As a parent, the list of responsibilities can be endless. Amid trying to manage all the tasks needed to keep kids healthy and safe, planning for their future and for future generations may seem like it can wait. But in order to help ensure that our children and our children’s children will inherit a world we’re proud to pass down, it’s imperative to act now.
It’s easy to feel powerless when it comes to big issues like climate change. But the truth is, we can each make a difference—even a small one—if we simply take action. One way to do so is through responsible investing. You can help drive positive change by investing in companies working to have a positive social impact.
What is responsible investing?
Put simply, responsible or sustainable investing is considering both financial return, and environmental, social and governance (ESG) insights when making investment decisions. According to RBC InvestEase, this form of investing recognizes that companies solving the world’s biggest challenges may be best positioned for growth and all-in-all helps pioneer better ways of doing business to create a more sustainable future.
Many of us are becoming familiar with ESG factors like carbon emissions, customer satisfaction, diversity and labour standards, and business ethics when it comes to deciding who or what to invest in. It’s important to also look at which companies actually address environmental problems–those that make products and services that drive the energy transition from fossil fuels to alternative and clean technology, and not simply those cutting emissions while still producing unsustainable products.
By considering such factors, you can make a meaningful contribution to a sustainable future and your investment portfolio. There are sound financial reasons to invest in these types of funds–it’s not about sacrificing performance for purpose. You can do good and make money. Responsible investing can act as a positive societal force by directing more investment dollars to those companies that perform well on ESG measures and impacts.
How do I choose what to invest in?
For many busy parents, sussing out which responsible investment products to choose can involve more time and expertise than they may have. That’s where it makes sense to seek out an easy solution, like RBC InvestEase, that is designed to align with your goals and comfort level and is professionally managed by portfolio advisors.

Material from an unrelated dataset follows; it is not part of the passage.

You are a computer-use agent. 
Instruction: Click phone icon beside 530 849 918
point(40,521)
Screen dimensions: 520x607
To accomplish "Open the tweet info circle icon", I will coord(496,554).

Consider sustainable portfolios that are cost-efficient, globally-diversified and professionally managed–just as you would for any other investment portfolio. The difference is that the consideration of ESG factors is explicitly incorporated into the investment decision-making process. For instance, RBC InvestEase portfolios avoid companies in industries with high ESG risks (such as those involved with controversial weapons or tobacco).
How can I involve my kids?
Parents make the best role models so when we demonstrate how our actions matter, kids can feel empowered to do the same.
It can involve simple tasks like choosing more plant-based foods that produce less carbon, using a push mower to mow the lawn–or better yet, replacing the lawn entirely with native plants that require less water and don’t need to be mowed, and sealing up cracks around windows and doors to reduce energy needed for heating and cooling.
Talk to your kids about your values and how that can influence everything we do, such as how we treat one another and the products we buy, including our investments. Making more responsible choices in our day-to-day living, as well as longer-term decisions such as investing, teaches our kids about how we can make a difference in the world.